[Rows for finding displayed items]
+ + +

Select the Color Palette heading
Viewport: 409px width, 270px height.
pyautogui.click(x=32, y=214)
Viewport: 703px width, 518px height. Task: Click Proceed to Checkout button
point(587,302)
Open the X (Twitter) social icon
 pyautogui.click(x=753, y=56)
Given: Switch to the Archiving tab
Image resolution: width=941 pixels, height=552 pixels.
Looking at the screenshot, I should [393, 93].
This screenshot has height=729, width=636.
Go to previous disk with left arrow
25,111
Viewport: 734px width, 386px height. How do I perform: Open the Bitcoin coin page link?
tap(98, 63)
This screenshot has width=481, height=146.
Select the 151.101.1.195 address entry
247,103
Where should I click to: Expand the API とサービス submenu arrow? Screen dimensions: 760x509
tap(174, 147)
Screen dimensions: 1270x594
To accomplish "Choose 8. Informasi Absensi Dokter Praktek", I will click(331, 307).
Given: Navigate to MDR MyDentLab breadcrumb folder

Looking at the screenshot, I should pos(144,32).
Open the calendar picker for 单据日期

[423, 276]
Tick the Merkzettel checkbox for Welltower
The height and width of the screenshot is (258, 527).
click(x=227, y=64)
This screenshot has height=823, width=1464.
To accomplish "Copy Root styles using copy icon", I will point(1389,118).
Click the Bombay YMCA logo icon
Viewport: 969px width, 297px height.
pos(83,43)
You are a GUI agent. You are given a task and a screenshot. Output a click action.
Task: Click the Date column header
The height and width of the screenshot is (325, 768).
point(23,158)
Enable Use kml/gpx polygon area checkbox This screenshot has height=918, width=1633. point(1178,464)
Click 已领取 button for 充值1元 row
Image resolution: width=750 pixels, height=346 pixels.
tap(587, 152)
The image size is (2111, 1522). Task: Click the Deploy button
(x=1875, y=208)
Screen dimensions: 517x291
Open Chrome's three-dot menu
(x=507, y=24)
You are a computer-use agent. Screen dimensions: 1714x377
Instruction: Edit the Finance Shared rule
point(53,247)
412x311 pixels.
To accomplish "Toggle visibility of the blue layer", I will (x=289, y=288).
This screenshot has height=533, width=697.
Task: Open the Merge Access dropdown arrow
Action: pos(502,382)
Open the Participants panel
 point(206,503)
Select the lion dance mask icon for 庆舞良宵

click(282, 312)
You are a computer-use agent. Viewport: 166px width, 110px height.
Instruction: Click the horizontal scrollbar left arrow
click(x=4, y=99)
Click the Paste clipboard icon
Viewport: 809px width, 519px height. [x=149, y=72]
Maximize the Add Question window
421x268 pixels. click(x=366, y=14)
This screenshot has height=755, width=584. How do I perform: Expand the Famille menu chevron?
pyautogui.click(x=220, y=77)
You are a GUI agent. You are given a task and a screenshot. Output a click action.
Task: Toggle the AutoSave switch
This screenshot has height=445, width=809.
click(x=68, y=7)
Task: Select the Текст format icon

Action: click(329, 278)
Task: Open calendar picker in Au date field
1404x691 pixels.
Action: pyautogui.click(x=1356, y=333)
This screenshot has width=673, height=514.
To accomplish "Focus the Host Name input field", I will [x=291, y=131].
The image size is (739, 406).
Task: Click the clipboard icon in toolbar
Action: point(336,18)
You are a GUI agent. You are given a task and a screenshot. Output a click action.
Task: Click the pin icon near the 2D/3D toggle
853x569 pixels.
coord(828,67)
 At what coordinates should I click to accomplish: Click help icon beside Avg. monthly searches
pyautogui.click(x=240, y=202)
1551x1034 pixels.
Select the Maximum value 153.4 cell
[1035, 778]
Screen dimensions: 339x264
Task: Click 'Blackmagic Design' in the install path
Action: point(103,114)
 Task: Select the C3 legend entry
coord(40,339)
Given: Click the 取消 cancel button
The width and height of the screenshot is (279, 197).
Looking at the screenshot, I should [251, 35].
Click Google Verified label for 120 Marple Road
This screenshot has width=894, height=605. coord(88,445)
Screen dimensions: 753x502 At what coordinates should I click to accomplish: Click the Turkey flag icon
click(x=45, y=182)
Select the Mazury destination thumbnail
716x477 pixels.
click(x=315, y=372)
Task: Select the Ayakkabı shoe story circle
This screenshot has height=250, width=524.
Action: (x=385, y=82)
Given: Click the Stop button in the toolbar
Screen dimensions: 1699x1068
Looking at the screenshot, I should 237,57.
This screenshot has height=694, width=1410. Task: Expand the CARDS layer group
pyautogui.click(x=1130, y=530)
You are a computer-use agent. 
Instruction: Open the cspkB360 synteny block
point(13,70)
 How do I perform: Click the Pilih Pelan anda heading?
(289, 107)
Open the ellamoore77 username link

+ + +

**Written exercise**
Copy out all of the rows above without changing a single character.

**Completed exercise**
Select the Color Palette heading
Viewport: 409px width, 270px height.
pyautogui.click(x=32, y=214)
Viewport: 703px width, 518px height. Task: Click Proceed to Checkout button
point(587,302)
Open the X (Twitter) social icon
 pyautogui.click(x=753, y=56)
Given: Switch to the Archiving tab
Image resolution: width=941 pixels, height=552 pixels.
Looking at the screenshot, I should [393, 93].
This screenshot has height=729, width=636.
Go to previous disk with left arrow
25,111
Viewport: 734px width, 386px height. How do I perform: Open the Bitcoin coin page link?
tap(98, 63)
This screenshot has width=481, height=146.
Select the 151.101.1.195 address entry
247,103
Where should I click to: Expand the API とサービス submenu arrow? Screen dimensions: 760x509
tap(174, 147)
Screen dimensions: 1270x594
To accomplish "Choose 8. Informasi Absensi Dokter Praktek", I will click(331, 307).
Given: Navigate to MDR MyDentLab breadcrumb folder

Looking at the screenshot, I should pos(144,32).
Open the calendar picker for 单据日期

[423, 276]
Tick the Merkzettel checkbox for Welltower
The height and width of the screenshot is (258, 527).
click(x=227, y=64)
This screenshot has height=823, width=1464.
To accomplish "Copy Root styles using copy icon", I will point(1389,118).
Click the Bombay YMCA logo icon
Viewport: 969px width, 297px height.
pos(83,43)
You are a GUI agent. You are given a task and a screenshot. Output a click action.
Task: Click the Date column header
The height and width of the screenshot is (325, 768).
point(23,158)
Enable Use kml/gpx polygon area checkbox This screenshot has height=918, width=1633. point(1178,464)
Click 已领取 button for 充值1元 row
Image resolution: width=750 pixels, height=346 pixels.
tap(587, 152)
The image size is (2111, 1522). Task: Click the Deploy button
(x=1875, y=208)
Screen dimensions: 517x291
Open Chrome's three-dot menu
(x=507, y=24)
You are a computer-use agent. Screen dimensions: 1714x377
Instruction: Edit the Finance Shared rule
point(53,247)
412x311 pixels.
To accomplish "Toggle visibility of the blue layer", I will (x=289, y=288).
This screenshot has height=533, width=697.
Task: Open the Merge Access dropdown arrow
Action: pos(502,382)
Open the Participants panel
 point(206,503)
Select the lion dance mask icon for 庆舞良宵

click(282, 312)
You are a computer-use agent. Viewport: 166px width, 110px height.
Instruction: Click the horizontal scrollbar left arrow
click(x=4, y=99)
Click the Paste clipboard icon
Viewport: 809px width, 519px height. [x=149, y=72]
Maximize the Add Question window
421x268 pixels. click(x=366, y=14)
This screenshot has height=755, width=584. How do I perform: Expand the Famille menu chevron?
pyautogui.click(x=220, y=77)
You are a GUI agent. You are given a task and a screenshot. Output a click action.
Task: Toggle the AutoSave switch
This screenshot has height=445, width=809.
click(x=68, y=7)
Task: Select the Текст format icon

Action: click(329, 278)
Task: Open calendar picker in Au date field
1404x691 pixels.
Action: pyautogui.click(x=1356, y=333)
This screenshot has width=673, height=514.
To accomplish "Focus the Host Name input field", I will [x=291, y=131].
The image size is (739, 406).
Task: Click the clipboard icon in toolbar
Action: point(336,18)
You are a GUI agent. You are given a task and a screenshot. Output a click action.
Task: Click the pin icon near the 2D/3D toggle
853x569 pixels.
coord(828,67)
 At what coordinates should I click to accomplish: Click help icon beside Avg. monthly searches
pyautogui.click(x=240, y=202)
1551x1034 pixels.
Select the Maximum value 153.4 cell
[1035, 778]
Screen dimensions: 339x264
Task: Click 'Blackmagic Design' in the install path
Action: point(103,114)
 Task: Select the C3 legend entry
coord(40,339)
Given: Click the 取消 cancel button
The width and height of the screenshot is (279, 197).
Looking at the screenshot, I should [251, 35].
Click Google Verified label for 120 Marple Road
This screenshot has width=894, height=605. coord(88,445)
Screen dimensions: 753x502 At what coordinates should I click to accomplish: Click the Turkey flag icon
click(x=45, y=182)
Select the Mazury destination thumbnail
716x477 pixels.
click(x=315, y=372)
Task: Select the Ayakkabı shoe story circle
This screenshot has height=250, width=524.
Action: (x=385, y=82)
Given: Click the Stop button in the toolbar
Screen dimensions: 1699x1068
Looking at the screenshot, I should 237,57.
This screenshot has height=694, width=1410. Task: Expand the CARDS layer group
pyautogui.click(x=1130, y=530)
You are a computer-use agent. 
Instruction: Open the cspkB360 synteny block
point(13,70)
 How do I perform: Click the Pilih Pelan anda heading?
(289, 107)
Open the ellamoore77 username link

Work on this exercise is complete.